§ **THE EXERCISE**
Can you lay out the records below, from their start through the line containing "Click the binoculars", as a Markdown table with the columns Row and Line, giving each line a row number and leaving out blank lines?

§ **WORKING DATA**
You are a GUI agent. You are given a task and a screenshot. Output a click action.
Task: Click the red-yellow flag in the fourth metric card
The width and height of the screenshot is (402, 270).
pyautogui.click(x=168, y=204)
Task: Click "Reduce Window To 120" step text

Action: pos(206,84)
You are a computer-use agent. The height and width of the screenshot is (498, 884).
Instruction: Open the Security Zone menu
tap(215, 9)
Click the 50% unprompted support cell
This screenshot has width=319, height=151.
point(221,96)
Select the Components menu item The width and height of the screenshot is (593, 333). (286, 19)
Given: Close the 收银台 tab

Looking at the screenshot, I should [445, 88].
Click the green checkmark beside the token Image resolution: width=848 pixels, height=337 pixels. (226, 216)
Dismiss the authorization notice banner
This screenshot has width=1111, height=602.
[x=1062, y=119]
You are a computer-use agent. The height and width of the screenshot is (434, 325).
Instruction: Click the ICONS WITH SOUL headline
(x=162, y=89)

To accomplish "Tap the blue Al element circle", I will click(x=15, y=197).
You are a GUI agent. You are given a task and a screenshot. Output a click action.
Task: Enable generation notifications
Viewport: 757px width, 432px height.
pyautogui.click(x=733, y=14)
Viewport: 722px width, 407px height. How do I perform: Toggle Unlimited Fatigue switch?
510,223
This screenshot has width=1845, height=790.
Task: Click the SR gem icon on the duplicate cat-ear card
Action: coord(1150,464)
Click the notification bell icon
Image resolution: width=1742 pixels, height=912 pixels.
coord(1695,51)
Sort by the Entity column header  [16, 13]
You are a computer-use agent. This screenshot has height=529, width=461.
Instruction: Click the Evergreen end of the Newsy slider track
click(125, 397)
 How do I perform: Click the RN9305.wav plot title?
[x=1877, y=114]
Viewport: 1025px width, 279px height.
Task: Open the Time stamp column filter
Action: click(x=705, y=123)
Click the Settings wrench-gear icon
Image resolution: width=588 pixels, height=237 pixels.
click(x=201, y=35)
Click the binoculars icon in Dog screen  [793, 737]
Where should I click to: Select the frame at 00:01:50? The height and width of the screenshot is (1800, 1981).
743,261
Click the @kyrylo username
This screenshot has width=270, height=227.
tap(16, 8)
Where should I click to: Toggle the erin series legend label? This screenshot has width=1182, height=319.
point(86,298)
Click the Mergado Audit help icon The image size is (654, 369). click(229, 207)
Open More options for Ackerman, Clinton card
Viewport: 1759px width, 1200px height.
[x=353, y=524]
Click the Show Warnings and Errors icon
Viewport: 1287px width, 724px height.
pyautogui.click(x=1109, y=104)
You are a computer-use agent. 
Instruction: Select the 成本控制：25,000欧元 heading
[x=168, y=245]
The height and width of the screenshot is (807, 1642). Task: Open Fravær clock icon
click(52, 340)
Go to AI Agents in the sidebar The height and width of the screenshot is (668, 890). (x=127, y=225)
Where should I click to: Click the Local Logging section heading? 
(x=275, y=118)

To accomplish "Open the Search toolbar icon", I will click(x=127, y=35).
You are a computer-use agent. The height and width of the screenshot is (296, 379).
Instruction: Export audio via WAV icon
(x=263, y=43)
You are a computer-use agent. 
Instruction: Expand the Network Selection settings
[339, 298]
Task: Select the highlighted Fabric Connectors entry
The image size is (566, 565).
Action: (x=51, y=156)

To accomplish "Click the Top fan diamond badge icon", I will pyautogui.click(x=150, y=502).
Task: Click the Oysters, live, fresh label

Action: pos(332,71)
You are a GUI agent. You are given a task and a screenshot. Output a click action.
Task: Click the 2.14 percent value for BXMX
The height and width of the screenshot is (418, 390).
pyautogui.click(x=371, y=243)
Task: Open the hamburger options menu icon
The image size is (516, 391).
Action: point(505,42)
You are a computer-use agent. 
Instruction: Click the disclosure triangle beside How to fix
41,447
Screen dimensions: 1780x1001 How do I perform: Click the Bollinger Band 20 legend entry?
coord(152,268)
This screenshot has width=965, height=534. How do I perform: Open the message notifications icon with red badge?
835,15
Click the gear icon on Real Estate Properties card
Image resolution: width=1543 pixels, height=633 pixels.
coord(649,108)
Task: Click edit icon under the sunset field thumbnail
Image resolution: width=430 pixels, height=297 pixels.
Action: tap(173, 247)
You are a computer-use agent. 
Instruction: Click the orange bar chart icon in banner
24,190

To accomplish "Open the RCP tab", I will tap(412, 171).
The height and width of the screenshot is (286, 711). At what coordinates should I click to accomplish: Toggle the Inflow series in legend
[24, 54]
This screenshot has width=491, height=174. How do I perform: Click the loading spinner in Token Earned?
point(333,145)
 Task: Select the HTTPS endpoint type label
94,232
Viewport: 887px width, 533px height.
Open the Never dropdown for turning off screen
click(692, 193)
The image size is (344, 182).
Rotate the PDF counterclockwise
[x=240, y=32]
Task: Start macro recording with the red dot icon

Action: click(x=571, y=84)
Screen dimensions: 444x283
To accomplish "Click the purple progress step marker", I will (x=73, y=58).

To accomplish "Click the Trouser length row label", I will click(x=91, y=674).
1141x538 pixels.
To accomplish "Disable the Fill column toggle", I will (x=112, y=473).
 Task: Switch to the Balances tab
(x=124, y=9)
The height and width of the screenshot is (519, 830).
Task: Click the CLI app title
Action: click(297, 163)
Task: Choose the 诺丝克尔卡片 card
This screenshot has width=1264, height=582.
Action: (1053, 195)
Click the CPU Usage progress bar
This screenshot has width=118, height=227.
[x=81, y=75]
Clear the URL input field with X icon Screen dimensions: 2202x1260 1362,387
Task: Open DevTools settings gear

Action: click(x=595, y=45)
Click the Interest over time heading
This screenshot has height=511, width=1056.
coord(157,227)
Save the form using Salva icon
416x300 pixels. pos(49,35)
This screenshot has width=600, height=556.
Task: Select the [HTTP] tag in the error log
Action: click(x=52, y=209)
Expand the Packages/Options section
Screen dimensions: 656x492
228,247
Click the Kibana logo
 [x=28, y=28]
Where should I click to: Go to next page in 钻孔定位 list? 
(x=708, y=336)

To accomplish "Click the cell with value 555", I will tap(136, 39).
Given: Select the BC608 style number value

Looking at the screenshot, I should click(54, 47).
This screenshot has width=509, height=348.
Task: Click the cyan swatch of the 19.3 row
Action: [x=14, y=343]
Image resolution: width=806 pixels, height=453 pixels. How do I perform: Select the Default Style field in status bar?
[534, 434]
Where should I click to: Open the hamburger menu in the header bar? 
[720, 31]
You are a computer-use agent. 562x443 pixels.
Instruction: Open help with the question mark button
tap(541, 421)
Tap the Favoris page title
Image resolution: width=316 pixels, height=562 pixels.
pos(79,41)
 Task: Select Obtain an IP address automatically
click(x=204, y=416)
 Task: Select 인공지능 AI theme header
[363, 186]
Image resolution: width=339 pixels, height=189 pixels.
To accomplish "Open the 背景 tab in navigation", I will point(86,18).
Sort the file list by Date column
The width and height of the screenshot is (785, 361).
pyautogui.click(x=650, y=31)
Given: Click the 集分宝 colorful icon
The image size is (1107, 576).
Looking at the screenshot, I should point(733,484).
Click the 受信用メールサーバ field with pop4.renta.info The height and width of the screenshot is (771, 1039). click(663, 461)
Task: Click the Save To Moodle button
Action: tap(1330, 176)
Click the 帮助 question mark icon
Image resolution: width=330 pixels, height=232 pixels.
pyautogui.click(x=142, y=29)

§ **EXERCISE RESULT**
| Row | Line |
|---|---|
| 1 | You are a GUI agent. You are given a task and a screenshot. Output a click action. |
| 2 | Task: Click the red-yellow flag in the fourth metric card |
| 3 | The width and height of the screenshot is (402, 270). |
| 4 | pyautogui.click(x=168, y=204) |
| 5 | Task: Click "Reduce Window To 120" step text |
| 6 | Action: pos(206,84) |
| 7 | You are a computer-use agent. The height and width of the screenshot is (498, 884). |
| 8 | Instruction: Open the Security Zone menu |
| 9 | tap(215, 9) |
| 10 | Click the 50% unprompted support cell |
| 11 | This screenshot has width=319, height=151. |
| 12 | point(221,96) |
| 13 | Select the Components menu item The width and height of the screenshot is (593, 333). (286, 19) |
| 14 | Given: Close the 收银台 tab |
| 15 | Looking at the screenshot, I should [445, 88]. |
| 16 | Click the green checkmark beside the token Image resolution: width=848 pixels, height=337 pixels. (226, 216) |
| 17 | Dismiss the authorization notice banner |
| 18 | This screenshot has width=1111, height=602. |
| 19 | [x=1062, y=119] |
| 20 | You are a computer-use agent. The height and width of the screenshot is (434, 325). |
| 21 | Instruction: Click the ICONS WITH SOUL headline |
| 22 | (x=162, y=89) |
| 23 | To accomplish "Tap the blue Al element circle", I will click(x=15, y=197). |
| 24 | You are a GUI agent. You are given a task and a screenshot. Output a click action. |
| 25 | Task: Enable generation notifications |
| 26 | Viewport: 757px width, 432px height. |
| 27 | pyautogui.click(x=733, y=14) |
| 28 | Viewport: 722px width, 407px height. How do I perform: Toggle Unlimited Fatigue switch? |
| 29 | 510,223 |
| 30 | This screenshot has width=1845, height=790. |
| 31 | Task: Click the SR gem icon on the duplicate cat-ear card |
| 32 | Action: coord(1150,464) |
| 33 | Click the notification bell icon |
| 34 | Image resolution: width=1742 pixels, height=912 pixels. |
| 35 | coord(1695,51) |
| 36 | Sort by the Entity column header  [16, 13] |
| 37 | You are a computer-use agent. This screenshot has height=529, width=461. |
| 38 | Instruction: Click the Evergreen end of the Newsy slider track |
| 39 | click(125, 397) |
| 40 |  How do I perform: Click the RN9305.wav plot title? |
| 41 | [x=1877, y=114] |
| 42 | Viewport: 1025px width, 279px height. |
| 43 | Task: Open the Time stamp column filter |
| 44 | Action: click(x=705, y=123) |
| 45 | Click the Settings wrench-gear icon |
| 46 | Image resolution: width=588 pixels, height=237 pixels. |
| 47 | click(x=201, y=35) |
| 48 | Click the binoculars icon in Dog screen  [793, 737] |